Character from The Wire

Omar Devone Little is a fictional character on the HBO crime drama series The Wire, portrayed by Michael K. Williams. He is a notorious Baltimore stick-up man who frequently robs street-level drug dealers. He is legendary around the inner city for his characteristic duster, under which he hides his shotgun, large caliber handgun, and bulletproof vest, as well as for his facial scar and his whistling of "A-Hunting We Will Go" ( "The Farmer in the Dell" (Note: Sometimes, the tune is characterized as "The Farmer in the Dell", as in "The Pager" (season 1, episode 5), when he concludes with, "the cheese stands alone".)) when stalking targets.

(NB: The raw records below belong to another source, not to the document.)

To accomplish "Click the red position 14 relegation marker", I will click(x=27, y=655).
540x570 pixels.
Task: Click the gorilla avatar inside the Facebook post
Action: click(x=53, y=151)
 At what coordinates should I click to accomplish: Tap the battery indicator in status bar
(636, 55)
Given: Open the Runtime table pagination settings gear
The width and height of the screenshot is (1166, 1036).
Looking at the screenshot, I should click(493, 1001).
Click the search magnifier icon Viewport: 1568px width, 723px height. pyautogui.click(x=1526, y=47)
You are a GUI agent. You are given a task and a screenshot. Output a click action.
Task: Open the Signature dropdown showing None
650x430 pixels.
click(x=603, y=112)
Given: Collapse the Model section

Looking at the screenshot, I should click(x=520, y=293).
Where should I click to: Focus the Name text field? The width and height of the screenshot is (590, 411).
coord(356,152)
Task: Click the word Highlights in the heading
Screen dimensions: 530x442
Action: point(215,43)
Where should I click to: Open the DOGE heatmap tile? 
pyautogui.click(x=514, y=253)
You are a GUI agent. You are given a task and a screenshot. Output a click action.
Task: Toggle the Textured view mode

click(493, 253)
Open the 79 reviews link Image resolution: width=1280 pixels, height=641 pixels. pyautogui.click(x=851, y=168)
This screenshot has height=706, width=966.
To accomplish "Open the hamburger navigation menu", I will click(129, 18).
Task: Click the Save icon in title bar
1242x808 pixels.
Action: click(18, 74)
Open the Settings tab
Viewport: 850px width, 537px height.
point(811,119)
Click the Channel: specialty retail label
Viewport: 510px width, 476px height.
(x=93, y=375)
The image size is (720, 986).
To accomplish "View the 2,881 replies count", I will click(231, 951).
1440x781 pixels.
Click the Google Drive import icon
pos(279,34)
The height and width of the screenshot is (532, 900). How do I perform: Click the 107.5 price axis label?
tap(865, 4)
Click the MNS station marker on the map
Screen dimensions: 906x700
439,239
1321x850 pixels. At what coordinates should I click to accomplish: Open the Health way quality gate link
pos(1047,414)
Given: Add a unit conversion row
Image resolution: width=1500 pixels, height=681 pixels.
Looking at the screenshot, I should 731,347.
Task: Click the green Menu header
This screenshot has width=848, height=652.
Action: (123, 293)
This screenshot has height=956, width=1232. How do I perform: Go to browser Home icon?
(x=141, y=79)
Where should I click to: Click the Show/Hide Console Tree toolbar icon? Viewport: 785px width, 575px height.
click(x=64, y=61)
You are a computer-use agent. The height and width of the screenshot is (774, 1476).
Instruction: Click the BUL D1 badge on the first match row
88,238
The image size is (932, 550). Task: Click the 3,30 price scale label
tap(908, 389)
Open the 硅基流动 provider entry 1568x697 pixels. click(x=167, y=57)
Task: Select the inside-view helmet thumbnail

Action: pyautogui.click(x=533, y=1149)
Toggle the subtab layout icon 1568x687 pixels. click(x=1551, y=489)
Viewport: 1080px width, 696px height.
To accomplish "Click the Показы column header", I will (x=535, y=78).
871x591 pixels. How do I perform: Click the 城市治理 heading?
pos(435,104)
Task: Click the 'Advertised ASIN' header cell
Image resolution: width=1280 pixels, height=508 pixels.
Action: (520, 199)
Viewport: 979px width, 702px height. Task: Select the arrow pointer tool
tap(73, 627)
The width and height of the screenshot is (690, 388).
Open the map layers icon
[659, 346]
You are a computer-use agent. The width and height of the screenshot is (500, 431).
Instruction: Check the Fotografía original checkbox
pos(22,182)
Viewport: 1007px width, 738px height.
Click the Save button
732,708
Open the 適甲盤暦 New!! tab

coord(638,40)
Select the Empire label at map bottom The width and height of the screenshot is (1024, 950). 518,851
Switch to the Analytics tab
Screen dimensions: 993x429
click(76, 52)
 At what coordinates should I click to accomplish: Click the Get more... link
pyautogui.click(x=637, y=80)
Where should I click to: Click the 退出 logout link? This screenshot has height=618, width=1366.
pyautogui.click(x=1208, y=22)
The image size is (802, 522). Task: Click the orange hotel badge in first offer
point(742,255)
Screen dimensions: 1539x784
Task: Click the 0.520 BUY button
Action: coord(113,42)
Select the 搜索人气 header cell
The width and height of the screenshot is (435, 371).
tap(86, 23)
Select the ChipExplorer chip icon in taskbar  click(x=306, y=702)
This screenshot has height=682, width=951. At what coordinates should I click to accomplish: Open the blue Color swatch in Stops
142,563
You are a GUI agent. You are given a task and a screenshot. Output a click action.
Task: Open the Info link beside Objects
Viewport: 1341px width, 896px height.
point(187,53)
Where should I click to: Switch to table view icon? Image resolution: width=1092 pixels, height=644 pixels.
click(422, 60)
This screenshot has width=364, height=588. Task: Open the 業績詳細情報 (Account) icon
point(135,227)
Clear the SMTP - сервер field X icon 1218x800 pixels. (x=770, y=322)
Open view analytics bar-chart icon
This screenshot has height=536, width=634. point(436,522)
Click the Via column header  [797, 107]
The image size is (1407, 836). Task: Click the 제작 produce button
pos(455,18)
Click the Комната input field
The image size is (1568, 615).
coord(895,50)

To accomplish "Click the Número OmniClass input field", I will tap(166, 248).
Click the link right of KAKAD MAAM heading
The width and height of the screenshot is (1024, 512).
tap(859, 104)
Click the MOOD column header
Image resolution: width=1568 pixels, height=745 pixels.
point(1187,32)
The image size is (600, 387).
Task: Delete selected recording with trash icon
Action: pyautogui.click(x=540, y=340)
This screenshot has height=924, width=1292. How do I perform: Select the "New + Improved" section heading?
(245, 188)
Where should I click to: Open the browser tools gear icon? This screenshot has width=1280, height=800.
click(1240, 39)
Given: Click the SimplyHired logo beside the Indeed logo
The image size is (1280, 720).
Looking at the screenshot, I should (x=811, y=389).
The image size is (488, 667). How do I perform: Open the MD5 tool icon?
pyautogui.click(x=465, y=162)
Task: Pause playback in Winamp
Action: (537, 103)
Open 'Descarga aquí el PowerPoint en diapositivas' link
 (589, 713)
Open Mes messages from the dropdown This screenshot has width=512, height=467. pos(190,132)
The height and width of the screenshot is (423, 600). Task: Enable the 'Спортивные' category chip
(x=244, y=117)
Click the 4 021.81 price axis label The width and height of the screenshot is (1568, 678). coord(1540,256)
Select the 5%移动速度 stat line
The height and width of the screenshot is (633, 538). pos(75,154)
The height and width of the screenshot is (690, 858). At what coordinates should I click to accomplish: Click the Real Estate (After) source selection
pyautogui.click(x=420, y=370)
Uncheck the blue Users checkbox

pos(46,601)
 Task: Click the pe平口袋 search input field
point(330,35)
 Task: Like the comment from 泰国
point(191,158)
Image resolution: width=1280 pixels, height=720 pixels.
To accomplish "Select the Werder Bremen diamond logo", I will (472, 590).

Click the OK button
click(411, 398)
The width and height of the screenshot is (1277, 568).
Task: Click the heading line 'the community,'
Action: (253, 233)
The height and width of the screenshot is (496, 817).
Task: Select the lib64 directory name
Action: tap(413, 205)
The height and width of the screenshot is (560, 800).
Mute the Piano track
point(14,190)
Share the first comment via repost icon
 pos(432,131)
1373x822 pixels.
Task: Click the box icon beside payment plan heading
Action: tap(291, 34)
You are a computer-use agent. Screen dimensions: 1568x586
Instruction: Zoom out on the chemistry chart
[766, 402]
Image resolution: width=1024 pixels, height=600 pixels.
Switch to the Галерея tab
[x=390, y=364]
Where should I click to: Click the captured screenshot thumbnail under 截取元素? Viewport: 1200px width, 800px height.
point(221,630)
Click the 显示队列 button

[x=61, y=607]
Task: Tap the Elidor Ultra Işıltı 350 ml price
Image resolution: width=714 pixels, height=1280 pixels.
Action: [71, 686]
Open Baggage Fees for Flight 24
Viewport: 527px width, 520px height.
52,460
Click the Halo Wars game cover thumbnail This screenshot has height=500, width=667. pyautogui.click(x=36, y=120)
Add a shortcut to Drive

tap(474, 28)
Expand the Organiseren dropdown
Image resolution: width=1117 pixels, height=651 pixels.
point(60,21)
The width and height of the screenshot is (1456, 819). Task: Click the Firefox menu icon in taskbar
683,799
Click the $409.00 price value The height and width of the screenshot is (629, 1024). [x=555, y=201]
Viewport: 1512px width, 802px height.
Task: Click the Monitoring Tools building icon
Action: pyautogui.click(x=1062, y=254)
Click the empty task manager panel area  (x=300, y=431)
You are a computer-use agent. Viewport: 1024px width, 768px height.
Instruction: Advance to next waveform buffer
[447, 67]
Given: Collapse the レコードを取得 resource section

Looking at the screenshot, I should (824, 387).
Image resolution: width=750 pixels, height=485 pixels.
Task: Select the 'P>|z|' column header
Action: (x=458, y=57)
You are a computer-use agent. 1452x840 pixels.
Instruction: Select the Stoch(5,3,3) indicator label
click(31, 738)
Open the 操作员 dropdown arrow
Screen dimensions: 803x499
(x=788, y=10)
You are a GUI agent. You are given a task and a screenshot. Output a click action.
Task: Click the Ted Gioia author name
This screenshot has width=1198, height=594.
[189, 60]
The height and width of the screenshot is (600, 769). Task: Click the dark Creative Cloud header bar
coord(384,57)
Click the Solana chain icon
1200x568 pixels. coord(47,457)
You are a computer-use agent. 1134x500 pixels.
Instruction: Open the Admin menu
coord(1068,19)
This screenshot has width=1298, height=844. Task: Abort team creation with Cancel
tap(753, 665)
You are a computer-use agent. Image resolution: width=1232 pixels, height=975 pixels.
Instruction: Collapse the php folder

Omar's homosexual character is based on the heterosexual Baltimore area robber and hitman Donnie Andrews. Andrews served 18 years in prison after murdering a drug dealer. Andrews was married to Francine Boyd, who inspired the miniseries The Corner on HBO.

Both the character and Williams's performance have received critical acclaim, with Omar frequently being regarded as one of the greatest and most iconic television characters of all time.

== Character biography ==

When people see or hear him approaching, they run away and will often warn others by shouting "Omar comin'!" Omar has a strict moral code, which involves refusal to harm innocent "civilians" and distaste (usually) for profanity, setting him apart from other street-level characters. His homosexuality and privately tender nature starkly contrast with typical notions of machismo attached to violent criminals. Omar cares for his grandmother and is seen escorting her to church on Sunday mornings. He also has a tendency to refer to himself in the third person.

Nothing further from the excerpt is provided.